日本語で読めるインドニュース 『インド新聞』

12/03/2013 12:56 PM


 景気の低迷が長引く中、スペインのインティテックスが運営する「ザラ」やイタリアのベネトンなど海外の有名ブランドがインドで順調に業績を伸ばしている。

 消費者の高級品志向の高まりに加え、これらのブランドの商品の価格競争力が以前と比べて高くなっていることが背景となっている。

 主なブランドの過去3年間の売上高の変動をみると、ベネトンのインド法人 ベネトン・インディアは10年度の売上高が38億ルピー、11年度が43億ルピー、12年度は52億3,000万ルピーと、年を追うごとに増えている。

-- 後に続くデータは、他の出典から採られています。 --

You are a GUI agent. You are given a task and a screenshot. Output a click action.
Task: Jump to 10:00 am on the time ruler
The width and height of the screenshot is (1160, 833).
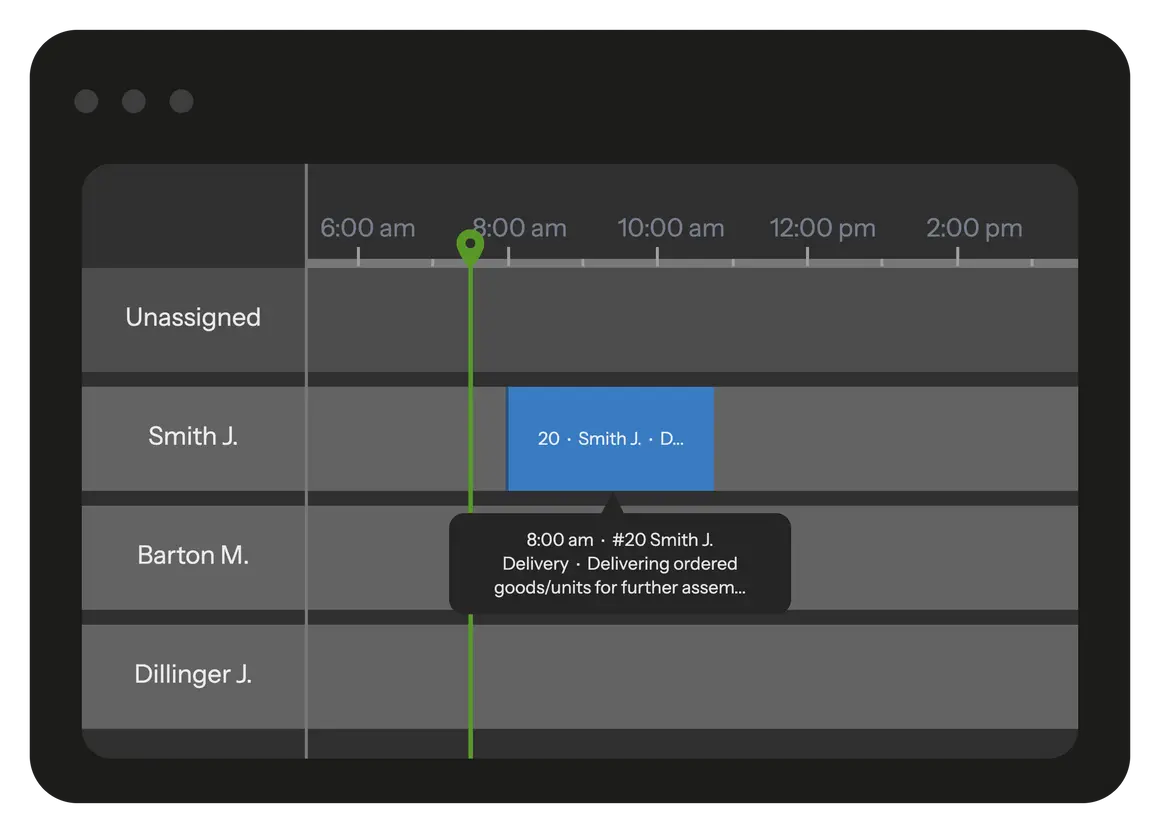(x=670, y=229)
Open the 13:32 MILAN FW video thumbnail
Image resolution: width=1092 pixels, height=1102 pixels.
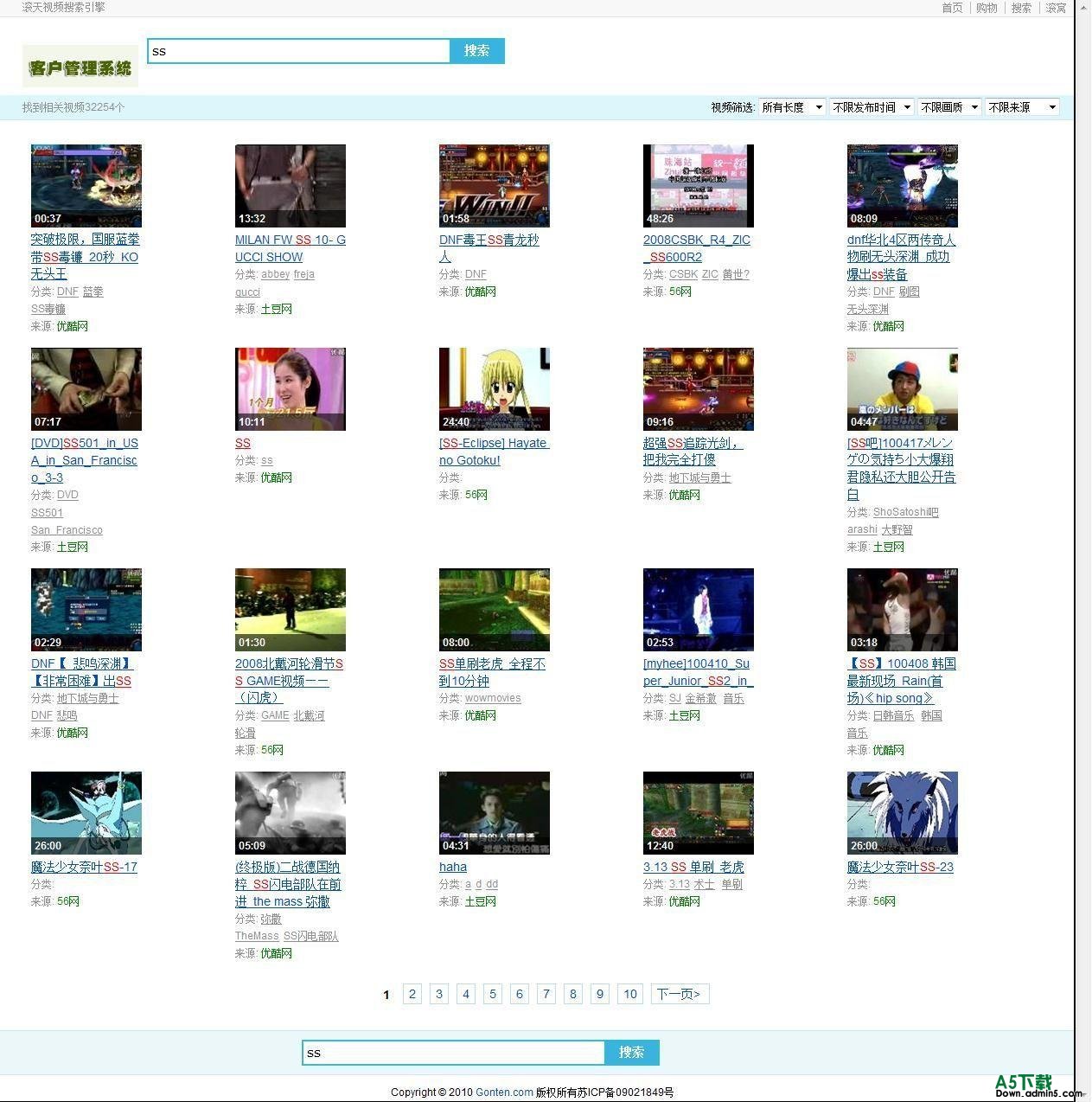290,185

 同社で特筆すべきなのは国内店舗数が666店と、競合ブランドを大幅に上回る広範な販売網を築いている点だ。空港や小都市などほかのブランドが出店しない場所や地域で積極的に店舗を展開しており、認知度を高める原動力となっている。

 スペインのザラは10年度は14億9,000万ルピーだった売り上げが、11年度は10億ルピー以上多い25億9,000万ルピーに増加。12年度は40億5,000万ルピーと過去1年間、新店舗の開業を見送ったにもかかわらず、56%と大幅な増収を達成した。

 純利益も10年度の2億2,000万ルピーから3億8,000万ルピー、4億5,000万ルピーと堅調に増収増益を続けている。

 英小売店大手のマークス&スペンサーズは10年度の売上高が19億8,000万ルピー、翌11年度が28億2,000万ルピー、昨年度は37億5,000万ルピーと、こちらも毎年約10億ルピーのペースで売上高を伸ばしている。国内の店舗数も29に達した。英国本社のマーク・ボランド最高経営責任者(CEO)は先週、インド事業について「英国を除く市場で最大の売上高に成長している。扱う商品の品質と洗練された店舗作りがインドの消費者に受け入れられた結果だ」と感想を述べた。

 米トミー・ヒルフィガーは 10年度こそ8億1,000万ルピーと、10億ルピーを下回る水準に終わったものの、翌年度は73%増の14億ルピーに急成長。12年度も35%増の18億9,000万ルピーと右肩上がりの増収を維持している。

 こうした海外の有名ブランドがインドの消費者に浸透している要因として、市場関係者らは「購買力の増加にも伴うファッションそのものや高級ブランドに対する関心の高まり」を指摘。また、価格面で地場のブランドと「対等に勝負できるところまで割安になっている」点も大きく影響しているとの分析を示している。